Airbnb has written to the US Securities and Exchange Commission (SEC)requesting an end to the rule that currently prevents companies from giving shares to anyone other than employees or investors. The missive is in response to a public request for comments on plans to relax legislation for companies in the sharing economy: Airbnb wants to be able to give shares in the company to people who put their properties up for rent on the platform.

Airbnb’s reasoning is straightforward: the company does well when its hosts do well, and granting a percentage of its capital to property owners early on can help to align the incentives between companies like it and the people who participate in them, to the benefit of all. Other companies, such as Uber or Juno, have previously proposed similar schemes, but dropped them when confronted by the legal complexities involved.

The idea now being raised by Airbnb hopefully reflects changing ideas about ownership and value sharing: the vast majority of successful companies only make their founders rich, along with those who had the good fortune to receive shares, often arbitrarily. In many cases such structures are unfair to workers and others who have played a key role in their company’s development and activity. From a philosophical point of view, the idea of ​​treating customers well makes a lot of sense, but not if it requires underpaying or imposing poor working conditions on employees. In recent years, many companies have cut back on employee benefits in a bid to boost profits and keep the shareholders happy.

Balancing the needs of shareholders, the workforce and customers, has been the subject of much comment: when Jack Ma took Alibaba public, he said his priorities were clearly “customers first, employees second, and shareholders third.” Shareholders’ money is important and necessary for growth, but a company is only sustainable in the long term if its customers are satisfied, and only satisfied employees can convey that satisfaction to its customers. If you apply austerity to the point that your employees enjoy virtually no benefits, work under difficult conditions, are paid below the market rate and are constantly being tempted by other companies, they will convey a very different attitude toward their customers than if they are happy and feel valued. If you want your employees to treat their clients well, start by treating them as what they are: a fundamental asset. If you force them to travel on the cheap, to stay in bad hotels or pay them salaries that do not reflect the company’s success, what are you telling them you expect from them?

The example of Jeff Bezos, one of the richest people in the world, and yet whose employees are so badly paid that some of them claim food stamps, illustrates one of the most complex problems in the world today: the management of inequality and wealthy corporations benefitting from taxpayers’ money to alleviate the poor conditions of their staff, which it assumes can be replaced at any time. As a client, do we want to pay for great products and services if it means exploiting the people who provide them? Where’s the sense in philanthropy if your employees don’t earn enough money to be able to eat? How can we be comfortable ordering in food or other services that are delivered by Glovo or Deliveroo employees who are clearly overworked, underpaid and who must come out in all weathers at all times of the day and night just to make a living? Should such business models be encouraged? In many ways, we miss the model of a few decades ago, when people worked in a company because it gave them a sense of belonging.

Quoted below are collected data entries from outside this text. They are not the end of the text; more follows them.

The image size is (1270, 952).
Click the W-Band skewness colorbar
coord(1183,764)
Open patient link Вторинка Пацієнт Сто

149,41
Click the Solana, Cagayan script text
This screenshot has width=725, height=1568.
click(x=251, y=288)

The current model may be marginally more profitable, but in terms of equity and sustainability, it leaves much to be desired. Value sharing initiatives such as Airbnb’s, models that reward workers for the value they generate, dynamic capital distribution schemes among all participants an enterprise, along with the search for sustainability and fair remuneration suggest that the obsession with profitability at any price and unsustainable principles and unethical models are doomed to failure. Or perhaps all this is a sign that some companies need to rethink a few things.